The FBI is made up of humans and humans are lazy as well as judged on the
effectiveness of their jobs. Regardless of if you are an American paladin-cop
or a boring FBI bureaucrat, you're going to take the path that makes it easier
for you. And aside from a few underfunded, underpowered civil liberties groups
bringing a swarm of mosquitoes to the firefight, the FBI/DOJ has the real
power here. They get to use the virtually limitless funds of citizens to
operate in the letter of the law _or_ the spirit of the law, depending upon
what is advantageous, and will issue charges on the letter of the law _or_ the
spirit of the law, depending on what is advantageous.

The depressing fact of the matter is that the natsec apparatus will remain the
winning side until mainstream perspectives on policing change; this "victory"
rings hollow and the fact that it took years to publish a redacted note is
overall worth as much fanfare cutting a rhinoceros with a razor blade.

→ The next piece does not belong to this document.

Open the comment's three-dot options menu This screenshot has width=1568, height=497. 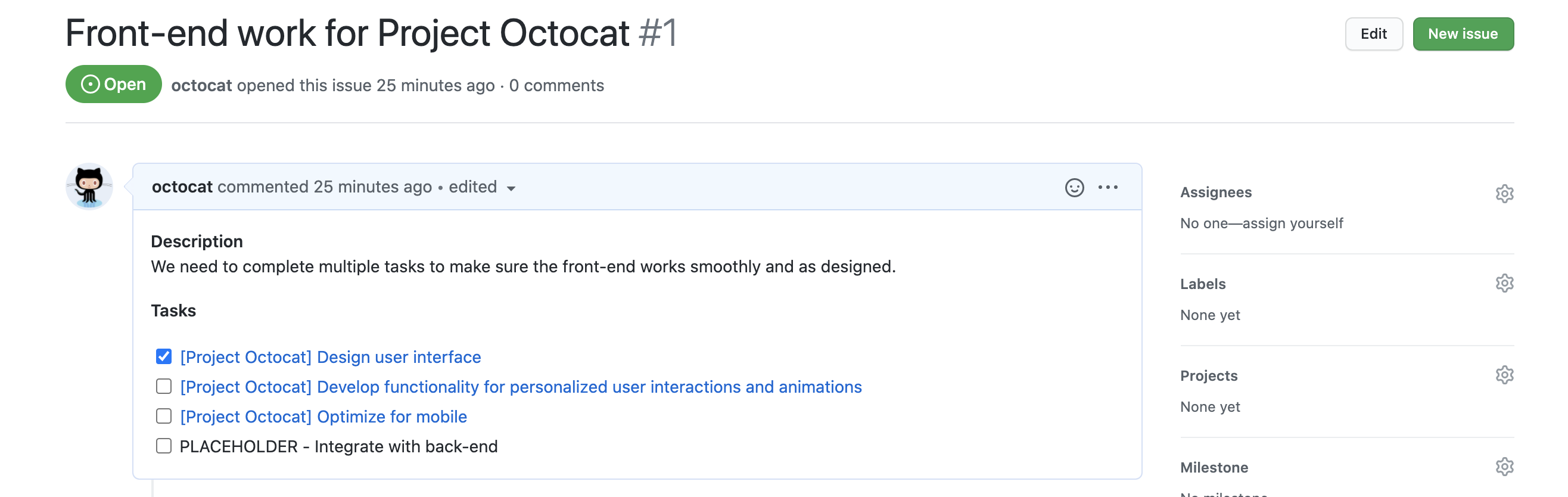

We're
celebrating a slaying of the beast right before it goes and gores somebody
else. (I'm celebrating too, but I'm not going to deny it's more for morale
than substance.)

For non-activists, though, _it is easier to believe that the system works as
intended_ and people _want to trust that it works as intended_. I don't think
America is truly authoritarian as much as it is too lazy to pay attention
until either the guns are pointed at them or the _panem et circenses_ dry up,
but by then it's too late. I don't actually blame the FBI or any TLA here. If
we don't like this, the finger should be pointed at anyone who encourages this
behavior or turns a blind eye to it.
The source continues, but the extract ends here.